Start Items
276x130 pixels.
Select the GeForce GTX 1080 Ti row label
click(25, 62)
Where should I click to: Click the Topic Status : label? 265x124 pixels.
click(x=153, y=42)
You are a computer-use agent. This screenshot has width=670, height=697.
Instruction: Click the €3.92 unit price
End Items
• What you should do
Rewrite the whole listing above line by line, keeping the requests, and move every coordinate in the answers by adding 115 to each number.

• Output for this task
276x130 pixels.
Select the GeForce GTX 1080 Ti row label
click(140, 177)
Where should I click to: Click the Topic Status : label? 265x124 pixels.
click(x=268, y=157)
You are a computer-use agent. This screenshot has width=670, height=697.
Instruction: Click the €3.92 unit price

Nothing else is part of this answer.